There’s a lot of really wonderful, fun, touching and extremely well done stagecraft in this production and I have to give extreme, fuzzy kudos to the teams that worked to bring the visual pieces together. The costuming, props, set, projections, crew and illusions tell a big, bright story of their own. This was a collective effort that served up eye-candy galore and elicited genuine gasps, laughs, smiles and show stopping applause throughout. The technical result is commendable and for me by far the highlight of the evening. Palo Alto Players is fast becoming my favorite theater for creative, well-executed technical wizardry in an intimate space as they continue to raise the bar in this area with just about every show they do.
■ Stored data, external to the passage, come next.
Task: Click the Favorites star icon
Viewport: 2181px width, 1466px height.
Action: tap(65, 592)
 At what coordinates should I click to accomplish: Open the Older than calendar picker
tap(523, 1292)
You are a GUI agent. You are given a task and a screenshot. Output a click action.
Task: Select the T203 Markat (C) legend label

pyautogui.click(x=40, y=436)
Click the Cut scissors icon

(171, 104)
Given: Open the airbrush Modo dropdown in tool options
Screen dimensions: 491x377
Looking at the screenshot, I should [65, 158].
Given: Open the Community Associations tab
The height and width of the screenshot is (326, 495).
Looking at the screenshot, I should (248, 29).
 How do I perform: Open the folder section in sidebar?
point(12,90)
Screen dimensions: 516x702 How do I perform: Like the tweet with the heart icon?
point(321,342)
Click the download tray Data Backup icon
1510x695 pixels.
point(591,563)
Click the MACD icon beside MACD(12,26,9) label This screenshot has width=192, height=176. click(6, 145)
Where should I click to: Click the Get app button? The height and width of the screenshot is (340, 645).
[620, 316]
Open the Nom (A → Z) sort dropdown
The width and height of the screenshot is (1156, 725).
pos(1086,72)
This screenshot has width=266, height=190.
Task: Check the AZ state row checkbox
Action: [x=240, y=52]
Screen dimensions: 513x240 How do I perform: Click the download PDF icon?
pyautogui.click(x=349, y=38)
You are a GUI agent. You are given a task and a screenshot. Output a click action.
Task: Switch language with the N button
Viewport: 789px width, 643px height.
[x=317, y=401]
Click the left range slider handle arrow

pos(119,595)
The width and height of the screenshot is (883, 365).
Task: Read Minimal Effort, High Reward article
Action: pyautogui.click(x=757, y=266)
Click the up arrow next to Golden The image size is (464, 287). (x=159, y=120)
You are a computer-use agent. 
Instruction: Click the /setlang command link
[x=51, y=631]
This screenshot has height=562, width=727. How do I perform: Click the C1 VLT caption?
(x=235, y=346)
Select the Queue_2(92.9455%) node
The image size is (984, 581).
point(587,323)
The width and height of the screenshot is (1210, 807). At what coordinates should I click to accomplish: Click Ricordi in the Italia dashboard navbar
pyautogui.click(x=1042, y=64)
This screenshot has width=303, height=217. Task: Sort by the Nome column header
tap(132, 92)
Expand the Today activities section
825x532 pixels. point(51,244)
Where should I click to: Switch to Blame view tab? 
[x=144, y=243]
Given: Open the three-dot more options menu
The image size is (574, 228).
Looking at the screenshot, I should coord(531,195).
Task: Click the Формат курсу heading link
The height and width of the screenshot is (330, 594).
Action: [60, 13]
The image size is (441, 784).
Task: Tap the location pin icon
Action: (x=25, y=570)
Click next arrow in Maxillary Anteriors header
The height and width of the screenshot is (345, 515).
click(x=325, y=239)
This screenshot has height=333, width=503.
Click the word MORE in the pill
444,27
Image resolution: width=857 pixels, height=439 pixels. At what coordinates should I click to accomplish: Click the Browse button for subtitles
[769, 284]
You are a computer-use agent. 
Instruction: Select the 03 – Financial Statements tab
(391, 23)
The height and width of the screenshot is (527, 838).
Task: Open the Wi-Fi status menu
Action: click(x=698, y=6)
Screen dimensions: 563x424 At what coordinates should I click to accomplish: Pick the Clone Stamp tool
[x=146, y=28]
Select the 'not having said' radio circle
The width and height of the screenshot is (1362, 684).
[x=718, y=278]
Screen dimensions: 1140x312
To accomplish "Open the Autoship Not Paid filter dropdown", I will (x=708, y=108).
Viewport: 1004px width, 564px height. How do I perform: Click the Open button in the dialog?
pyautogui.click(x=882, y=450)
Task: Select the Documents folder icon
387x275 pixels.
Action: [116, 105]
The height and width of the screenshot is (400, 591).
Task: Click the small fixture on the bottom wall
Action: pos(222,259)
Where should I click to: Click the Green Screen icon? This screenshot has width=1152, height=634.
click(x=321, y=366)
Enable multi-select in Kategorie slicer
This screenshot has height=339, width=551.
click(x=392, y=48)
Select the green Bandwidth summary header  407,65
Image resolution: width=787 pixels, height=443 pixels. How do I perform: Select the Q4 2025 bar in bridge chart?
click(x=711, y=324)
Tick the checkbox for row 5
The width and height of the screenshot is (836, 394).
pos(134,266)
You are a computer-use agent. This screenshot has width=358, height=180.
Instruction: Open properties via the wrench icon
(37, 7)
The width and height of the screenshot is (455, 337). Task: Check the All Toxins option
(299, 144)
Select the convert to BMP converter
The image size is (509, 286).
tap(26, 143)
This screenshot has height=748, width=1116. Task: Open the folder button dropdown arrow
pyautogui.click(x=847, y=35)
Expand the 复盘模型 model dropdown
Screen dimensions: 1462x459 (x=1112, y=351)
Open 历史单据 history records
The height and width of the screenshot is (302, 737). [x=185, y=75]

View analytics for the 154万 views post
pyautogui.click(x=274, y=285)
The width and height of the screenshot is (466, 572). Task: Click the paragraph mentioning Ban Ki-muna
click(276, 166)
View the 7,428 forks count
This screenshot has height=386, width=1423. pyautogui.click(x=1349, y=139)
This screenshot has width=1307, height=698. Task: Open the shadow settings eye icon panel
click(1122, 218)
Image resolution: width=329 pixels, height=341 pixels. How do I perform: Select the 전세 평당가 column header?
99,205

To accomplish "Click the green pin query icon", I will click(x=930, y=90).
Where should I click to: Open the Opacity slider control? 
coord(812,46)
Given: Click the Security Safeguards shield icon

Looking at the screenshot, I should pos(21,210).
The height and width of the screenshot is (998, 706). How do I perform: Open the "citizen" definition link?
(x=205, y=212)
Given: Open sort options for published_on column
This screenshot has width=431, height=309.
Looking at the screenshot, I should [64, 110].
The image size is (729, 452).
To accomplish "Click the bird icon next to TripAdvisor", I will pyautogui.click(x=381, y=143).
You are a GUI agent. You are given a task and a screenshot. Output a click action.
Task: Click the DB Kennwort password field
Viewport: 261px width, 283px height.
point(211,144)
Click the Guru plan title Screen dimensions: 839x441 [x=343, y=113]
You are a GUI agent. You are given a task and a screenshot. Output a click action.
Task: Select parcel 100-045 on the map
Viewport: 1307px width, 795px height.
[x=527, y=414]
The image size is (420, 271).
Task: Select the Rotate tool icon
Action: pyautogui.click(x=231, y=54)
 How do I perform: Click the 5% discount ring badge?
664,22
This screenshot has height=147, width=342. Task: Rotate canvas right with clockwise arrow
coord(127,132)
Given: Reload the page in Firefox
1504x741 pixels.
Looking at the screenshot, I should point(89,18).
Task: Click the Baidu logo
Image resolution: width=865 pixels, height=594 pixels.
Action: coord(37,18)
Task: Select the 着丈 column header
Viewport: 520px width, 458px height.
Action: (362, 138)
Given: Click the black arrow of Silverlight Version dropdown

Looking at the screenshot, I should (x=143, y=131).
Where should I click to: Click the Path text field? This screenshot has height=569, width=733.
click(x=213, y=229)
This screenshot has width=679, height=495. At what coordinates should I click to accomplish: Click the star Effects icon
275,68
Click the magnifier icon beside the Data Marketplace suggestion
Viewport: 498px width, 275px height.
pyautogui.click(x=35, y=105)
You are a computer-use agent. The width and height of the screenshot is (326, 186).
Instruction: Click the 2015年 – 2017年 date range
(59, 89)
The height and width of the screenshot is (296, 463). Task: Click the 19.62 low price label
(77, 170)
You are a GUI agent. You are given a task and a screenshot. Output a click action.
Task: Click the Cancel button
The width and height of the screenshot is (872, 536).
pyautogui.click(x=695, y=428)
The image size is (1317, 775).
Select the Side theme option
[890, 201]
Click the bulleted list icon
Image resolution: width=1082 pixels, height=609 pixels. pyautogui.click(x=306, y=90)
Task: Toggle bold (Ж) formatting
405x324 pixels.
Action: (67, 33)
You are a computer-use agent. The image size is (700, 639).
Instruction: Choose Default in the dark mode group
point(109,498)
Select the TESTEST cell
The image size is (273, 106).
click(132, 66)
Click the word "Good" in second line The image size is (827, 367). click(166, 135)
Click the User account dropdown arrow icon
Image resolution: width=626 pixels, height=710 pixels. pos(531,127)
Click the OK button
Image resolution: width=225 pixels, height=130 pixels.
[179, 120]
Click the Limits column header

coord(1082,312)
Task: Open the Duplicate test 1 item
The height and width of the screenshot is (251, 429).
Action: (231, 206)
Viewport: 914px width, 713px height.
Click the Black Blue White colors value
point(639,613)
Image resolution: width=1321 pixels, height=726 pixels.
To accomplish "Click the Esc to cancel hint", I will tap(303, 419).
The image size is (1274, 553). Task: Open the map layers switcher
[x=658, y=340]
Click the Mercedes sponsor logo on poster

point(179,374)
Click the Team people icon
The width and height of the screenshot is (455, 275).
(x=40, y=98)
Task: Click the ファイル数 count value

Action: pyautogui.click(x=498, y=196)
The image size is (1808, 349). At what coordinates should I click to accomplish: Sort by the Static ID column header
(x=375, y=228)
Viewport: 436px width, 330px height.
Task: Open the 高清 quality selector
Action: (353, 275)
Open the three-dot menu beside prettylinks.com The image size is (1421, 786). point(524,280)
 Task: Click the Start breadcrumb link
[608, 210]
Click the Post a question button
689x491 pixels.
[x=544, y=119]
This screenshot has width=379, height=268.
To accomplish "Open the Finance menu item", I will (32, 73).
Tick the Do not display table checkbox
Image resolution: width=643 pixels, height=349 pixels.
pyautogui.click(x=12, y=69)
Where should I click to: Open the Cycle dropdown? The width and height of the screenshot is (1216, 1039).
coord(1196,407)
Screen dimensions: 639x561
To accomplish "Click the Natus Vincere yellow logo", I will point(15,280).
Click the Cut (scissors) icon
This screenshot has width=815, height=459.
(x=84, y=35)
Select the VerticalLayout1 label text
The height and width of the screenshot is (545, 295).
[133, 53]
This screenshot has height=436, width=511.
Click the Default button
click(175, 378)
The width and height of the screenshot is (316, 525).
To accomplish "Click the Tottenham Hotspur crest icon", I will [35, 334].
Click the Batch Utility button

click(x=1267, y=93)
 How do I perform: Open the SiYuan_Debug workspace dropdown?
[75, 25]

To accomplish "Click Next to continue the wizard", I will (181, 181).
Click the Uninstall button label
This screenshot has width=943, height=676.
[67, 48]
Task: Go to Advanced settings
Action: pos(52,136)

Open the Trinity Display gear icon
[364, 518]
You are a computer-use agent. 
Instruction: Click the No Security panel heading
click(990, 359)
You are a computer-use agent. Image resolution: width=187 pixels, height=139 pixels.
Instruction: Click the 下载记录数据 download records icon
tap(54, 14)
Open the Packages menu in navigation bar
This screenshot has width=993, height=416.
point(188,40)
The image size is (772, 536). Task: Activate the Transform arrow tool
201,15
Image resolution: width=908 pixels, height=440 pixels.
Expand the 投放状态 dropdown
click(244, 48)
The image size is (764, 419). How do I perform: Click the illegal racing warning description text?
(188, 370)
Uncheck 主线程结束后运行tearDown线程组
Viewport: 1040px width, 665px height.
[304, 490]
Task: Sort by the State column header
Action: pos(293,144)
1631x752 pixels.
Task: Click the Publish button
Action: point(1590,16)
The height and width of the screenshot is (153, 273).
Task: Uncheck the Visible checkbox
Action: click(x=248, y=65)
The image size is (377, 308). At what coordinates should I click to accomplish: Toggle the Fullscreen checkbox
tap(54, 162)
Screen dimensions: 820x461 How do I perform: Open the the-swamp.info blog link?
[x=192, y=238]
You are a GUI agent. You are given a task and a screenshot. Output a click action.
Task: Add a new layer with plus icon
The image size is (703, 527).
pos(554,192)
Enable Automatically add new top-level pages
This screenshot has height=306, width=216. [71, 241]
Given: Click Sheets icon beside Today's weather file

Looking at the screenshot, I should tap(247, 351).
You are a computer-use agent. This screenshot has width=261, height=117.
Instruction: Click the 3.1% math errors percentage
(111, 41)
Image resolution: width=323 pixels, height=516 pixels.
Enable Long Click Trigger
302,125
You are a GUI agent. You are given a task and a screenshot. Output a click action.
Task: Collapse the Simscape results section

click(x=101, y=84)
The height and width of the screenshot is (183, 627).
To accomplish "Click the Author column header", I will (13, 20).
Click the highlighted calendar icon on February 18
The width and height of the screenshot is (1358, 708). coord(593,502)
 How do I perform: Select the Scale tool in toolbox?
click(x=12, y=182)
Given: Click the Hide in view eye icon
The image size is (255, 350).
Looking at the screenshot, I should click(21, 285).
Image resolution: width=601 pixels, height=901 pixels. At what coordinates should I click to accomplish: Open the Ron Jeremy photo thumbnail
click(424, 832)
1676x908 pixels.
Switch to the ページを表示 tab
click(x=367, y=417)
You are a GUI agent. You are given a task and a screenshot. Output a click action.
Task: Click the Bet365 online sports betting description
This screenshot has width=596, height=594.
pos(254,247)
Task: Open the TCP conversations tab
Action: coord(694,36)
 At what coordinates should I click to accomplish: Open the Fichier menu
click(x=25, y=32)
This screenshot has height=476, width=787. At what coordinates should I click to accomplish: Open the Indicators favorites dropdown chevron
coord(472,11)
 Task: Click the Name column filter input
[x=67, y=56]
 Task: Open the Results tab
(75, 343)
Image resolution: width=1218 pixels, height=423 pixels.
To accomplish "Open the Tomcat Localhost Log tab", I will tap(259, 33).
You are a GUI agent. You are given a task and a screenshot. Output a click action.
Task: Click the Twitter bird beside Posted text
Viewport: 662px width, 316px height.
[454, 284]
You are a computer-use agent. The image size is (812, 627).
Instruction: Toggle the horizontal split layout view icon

As for the show itself, I’m not sure I could surrender to it fully as much as I really wanted to. Something tells me no production could live up to the film, which if you haven’t seen, is worth a viewing too. Where the visuals were charming and full of life, I felt the music and way the story played on stage was conversely unremarkable. The words and music seemed to drag each other down instead of elevate and enhance each other. Music and lyrics served each other and the rest of the show inconsistently. There seemed an odd disconnect with the way it was written and the addition of some pitchy notes coming from some of the actors and the orchestra compounded that structural discord. In many cases I felt that the words were “better” than the music (this should just be a really compelling monologue) or the music “better” than the words (why can’t this just be told using the visuals and music, do we really need the text here?) It had me thinking about my most riveting college professors and how they could capture an entire class for 45 minutes during a single, brilliant lecture and how a cello solo can confide the saddest of secrets in a language only audible to your soul. I wanted the marriage between prose and music in this show to somehow invent a new language and whisper and shout simultaneously, but there wasn’t for me a single hummable, memorable musical moment either in the way it was conceived or the way it was performed.
The talent was varied, all the way from genuinely good to “well that was interesting.” There was some sweet chemistry on stage to be sure (particularly between Sandra and Edward Bloom and Edward and Young Will) and the audience was in unanimous consensus that if they could fit Karl the Giant in their pocket, they would engage in the most epic of RoShamBo battles to see who got to take him home but, unfortunately I think some of the demands of the singing were too much for some of the cast and for me that interrupted some really fine acting. In this case I think the show would have been exponentially better were it not for the songs that forced prose into meter and rhyme when their own cadence (and the talent delivering them) could have carried the heart of an original tale on their own much more powerfully.
This show is yet another fine example of Palo Alto Players commitment to increasingly more ambitious pieces and while I thought the effort was really admirable and there were certainly sparks of magic in places, overall this piece may have been conceptually TOO big for any stage as a whole. A worthy effort on the part of a dedicated and committed cast, Big Fish reels in 3 ½ out of 5 jewels in the review tiara for a tender love story wrapped vividly in a visual victory. Big Fish plays through September 28th at the Lucie Stern Community Theater in Palo Alto.